Statistics & Data Analysis Flashcards
Define statistics
The practice of collecting and analysing numerical data in large quantities, especially to infer proportions in a whole from those in a representative sample
Why do we need statistics?
To distinguish between randomness and systematic features in large datasets
What are the main tasks of statistical analysis?
Design of experiments and data collection, data description, tests of hypothesis, model fitting
What can probability often be interpreted as?

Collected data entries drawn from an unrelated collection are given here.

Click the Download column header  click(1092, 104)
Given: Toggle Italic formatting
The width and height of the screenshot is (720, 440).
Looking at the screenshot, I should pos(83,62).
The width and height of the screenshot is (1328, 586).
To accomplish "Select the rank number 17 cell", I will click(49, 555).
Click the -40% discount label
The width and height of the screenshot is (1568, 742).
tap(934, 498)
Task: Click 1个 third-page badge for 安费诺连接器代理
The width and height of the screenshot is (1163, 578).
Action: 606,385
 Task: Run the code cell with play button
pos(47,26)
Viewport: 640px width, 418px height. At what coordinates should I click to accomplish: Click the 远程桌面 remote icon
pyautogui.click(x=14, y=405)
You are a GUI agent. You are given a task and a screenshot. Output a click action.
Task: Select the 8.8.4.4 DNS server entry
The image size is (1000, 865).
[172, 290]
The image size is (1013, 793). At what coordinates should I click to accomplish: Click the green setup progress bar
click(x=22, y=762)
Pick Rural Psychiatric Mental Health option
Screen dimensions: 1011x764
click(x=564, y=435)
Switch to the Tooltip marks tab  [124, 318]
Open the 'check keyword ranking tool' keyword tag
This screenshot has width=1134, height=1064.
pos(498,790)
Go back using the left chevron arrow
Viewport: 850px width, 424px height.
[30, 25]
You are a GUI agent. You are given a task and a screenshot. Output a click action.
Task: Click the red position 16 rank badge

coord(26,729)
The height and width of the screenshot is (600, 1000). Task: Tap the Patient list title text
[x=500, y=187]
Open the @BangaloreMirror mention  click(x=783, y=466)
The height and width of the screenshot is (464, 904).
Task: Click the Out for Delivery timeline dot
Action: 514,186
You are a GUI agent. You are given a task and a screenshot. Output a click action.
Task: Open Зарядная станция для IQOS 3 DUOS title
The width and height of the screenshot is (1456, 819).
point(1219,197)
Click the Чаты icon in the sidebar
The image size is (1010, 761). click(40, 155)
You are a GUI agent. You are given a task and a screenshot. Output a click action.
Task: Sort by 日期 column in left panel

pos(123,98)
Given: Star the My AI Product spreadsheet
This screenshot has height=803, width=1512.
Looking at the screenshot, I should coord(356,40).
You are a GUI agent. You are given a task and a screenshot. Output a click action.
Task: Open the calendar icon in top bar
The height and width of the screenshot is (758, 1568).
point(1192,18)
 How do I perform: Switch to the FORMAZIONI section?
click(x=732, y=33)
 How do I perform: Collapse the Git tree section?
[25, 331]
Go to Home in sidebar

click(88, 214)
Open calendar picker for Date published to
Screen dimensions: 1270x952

a population relative frequency
What does Probability theory use to assess uncertain situations mathematically
random variables and probability distributions
Define odds
The probability that the event will occur divided by the probability that it will not
What is the equation to calculate Odds and P
odds = p/(1-p). p = odds/(1 + odds)
What is sensitivity?
The likelihood of true positives
Equation for sensitivity
Sensitivity = TP / (TP + FN)
What is specificity?
The likelihood of true negatives
Equation for specificity
TN / (TN + FP)
What are the different study designs?
Experimental, observational , Prospective vs retrospective, cross-sectional vs longitudinal, representative vs random sample
What are some key points of Experimental study?
Randomised controlled trial, intervention group vs placebo group
What are some key points about Observational study?
No intervention, cohort study(group of subjects linked in some way), case control study
What are two types of qualitative data?
Nominal and Ordinal
What is the purpose of Descriptive statistics
To describe the distribution of a phenomenon such as height in a population
What do Descriptive statistics show measures of
Location, Dispersion of data(spread), Association(for two variables)
What does Standard error of the mean(SEM) measure
variability across multiple samples in a population
What does Skewness quantify
the degree of distortion from a normal distribution
For Skewed distributions, is it better to report the mean or the median?
Median
What is Kurtosis and what does it describe?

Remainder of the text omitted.